Research institution: Faculty of Human and Social Sciences, University of Southampton

Research career length: 2 years

Research Council: Economic and Social Research Council (ESRC)

Location: Southampton, England

Salary: £30-34k

Brief summary of research: International Social Work and Social Development

School qualifications: GCSEs: 9 A*- C grade
A-level: Psychology (B)
BTEC National Diploma in Social Care (Distinction)

Qualifications post-school: Diploma in Social Work (DipSW) at the University of Southampton
MSc in Social Work at the University of Southampton
MSc in Research Methods, University of Southampton
PhD in Social Work exploring the coping strategies of young women in Mozambique during unintended pregnancy

Career path:
Qualified Social Worker in a statutory social work team with older persons
Voluntary work overseas in South Africa, Mozambique and Brazil, including working with street children, building children’s playground and working with young women
PhD and Master’s in Research Methods at the University of Southampton (4.5 years)
Part-time social worker in a community and hospital team whilst studying for my doctorate
Senior practitioner in a statutory social work team (1-year)
Research Fellowship at the Tilda Goldberg Centre for Social Work and Social Care (1-year)
ESRC postdoctorate fellowship to disseminate my findings and build a strong research career (1-year)
Principal investigator on research funded by ALR UK and Research Fellow on a child protection research project

Vulnerable groups are to be found in every society. In developing countries, where incomes are low and support limited, the role of social workers is often vital in reaching out to the most deprived people. Aisha Hutchinson applies her experience as a social worker, along with her academic skills to understand why some individuals and families cope better than others when facing difficult life experiences.

My research looks at how international social work and social development professionals can better support the social and economic development of vulnerable groups such as young women and children in developing and low-income contexts. I started out as a social worker with older people, then went on a round-the-world trip for eight months, during which time I was able to apply some of my skills through voluntary work - first in South Africa and Mozambique, for a non-governmental organisation (NGO), and then working with street children in Brazil. The whole experience captivated me and helped me to shape my future career path.

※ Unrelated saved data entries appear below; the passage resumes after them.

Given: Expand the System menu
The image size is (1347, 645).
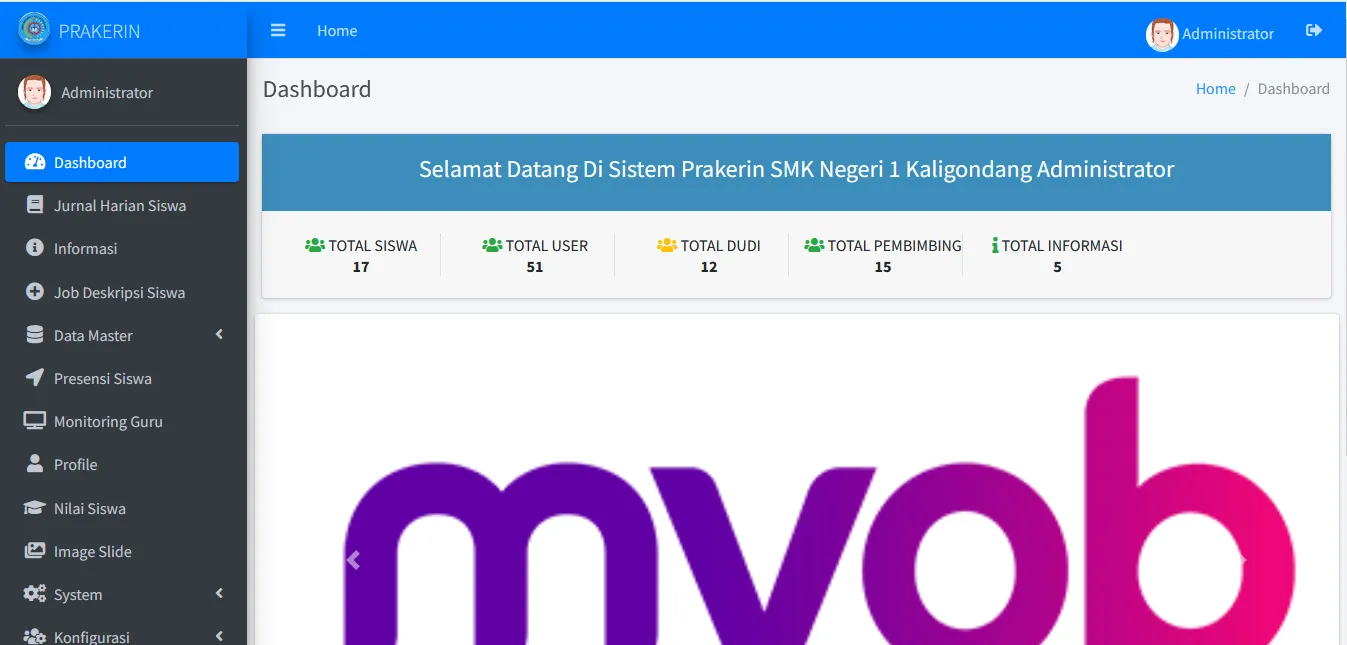Looking at the screenshot, I should [x=76, y=594].
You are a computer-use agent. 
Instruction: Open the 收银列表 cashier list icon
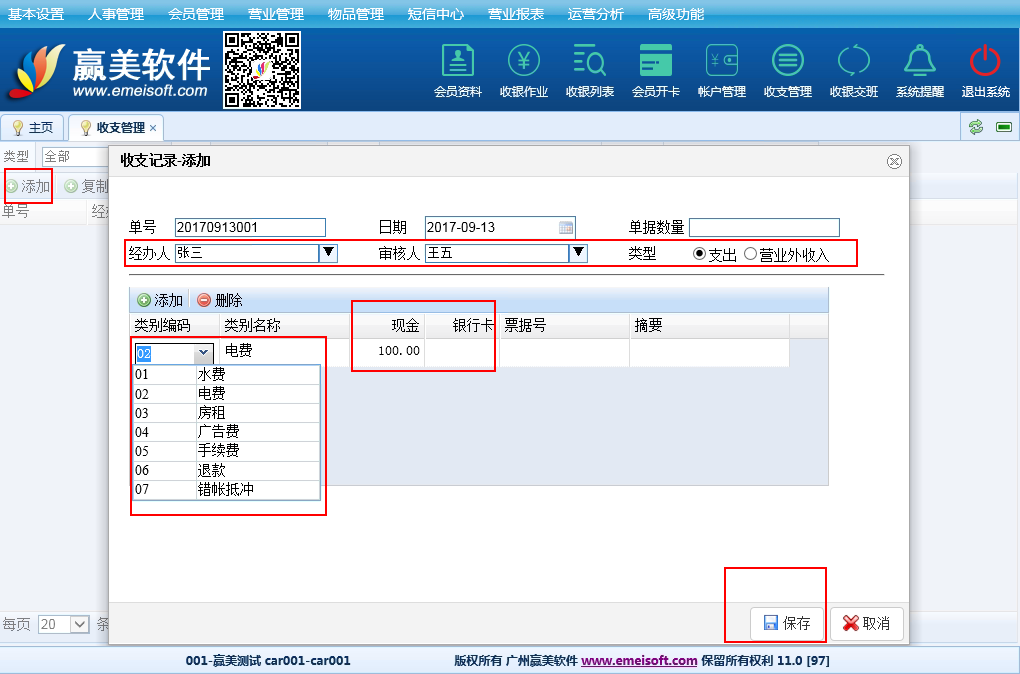coord(590,62)
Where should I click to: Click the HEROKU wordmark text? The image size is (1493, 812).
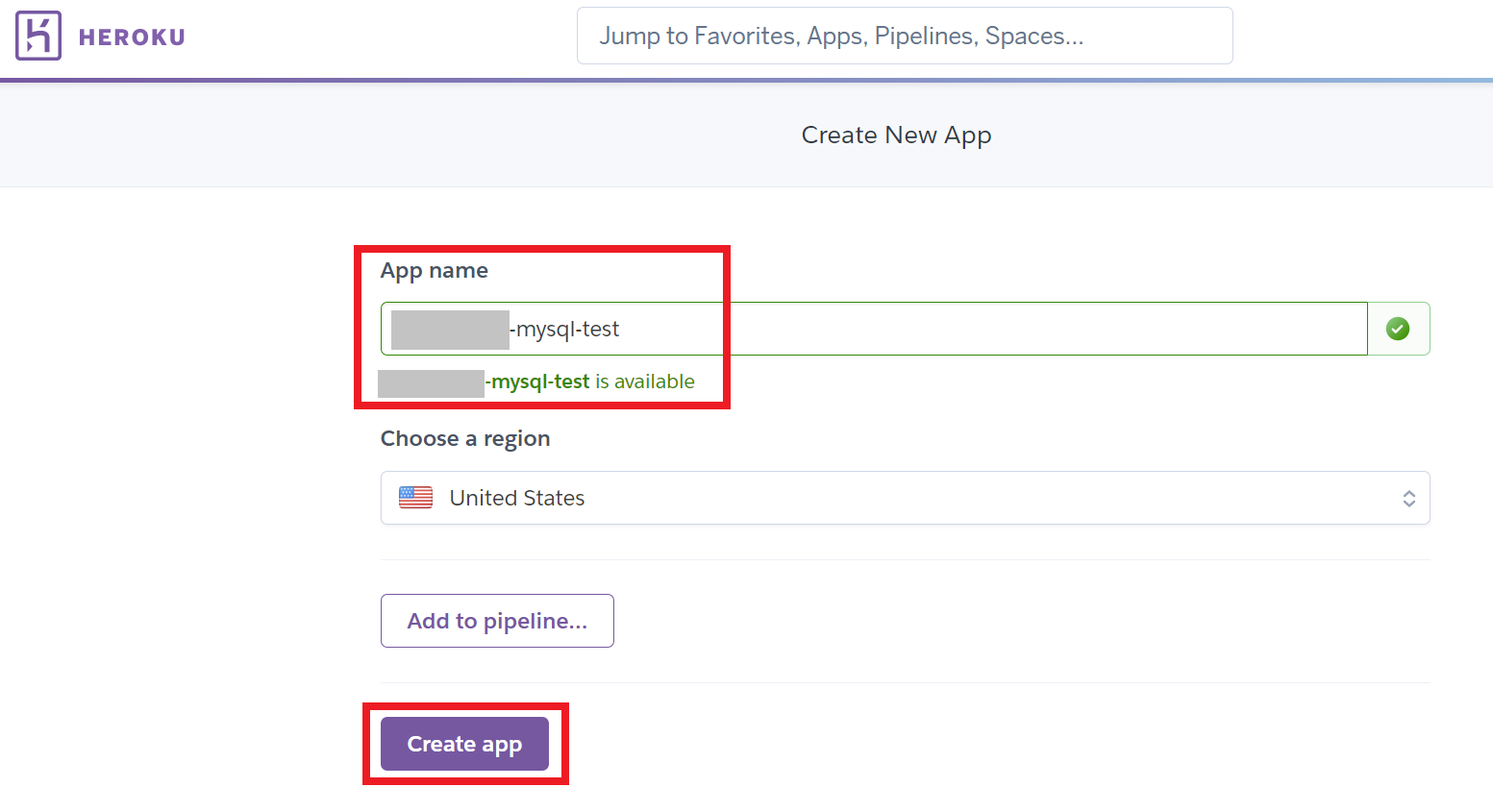tap(132, 37)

“Research is about pushing boundaries...and it pushes you too, to think beyond what you know, so that a community of others can take it forward.”

Further visits to Mozambique working with young women, encouraged me to take a Master’s degree in research methods and then a PhD in which the focus of my study was the coping strategies young women in Mozambique develop in response to unintended pregnancy. Since my vocational training overlaps with my research interests, I’ve been able to combine part-time work with study, as well as periodically spending time working in Africa.

My day-to-day job consists of a fair amount of data analysis, networking with other academics, visits to universities and research centres, and conference and seminar presentations. I submit articles for publication in academic journals and chapters in books.

I also contribute to writing proposals for further research funding and assess post-doctoral study applications and Undergraduate dissertations.

As you might expect, I frequently travel overseas, partly because of the international focus of my research, and partly because there exists a community of researchers throughout the world who are carrying out similar work. My most memorable experience was travelling around rural northern Mozambique with just a rucksack, interviewing young women. So far, I have attended international conferences in Chile, South Africa, Hong Kong, Croatia, Mexico, Switzerland and Northern Ireland.

I want my research to have significant impact and relevance to social work practice, and to the social problems encountered in the world. Research is about pushing boundaries in a way that is rigorous, systematic and original. It should also help us to understand more about the world and present better ways in which we can live together.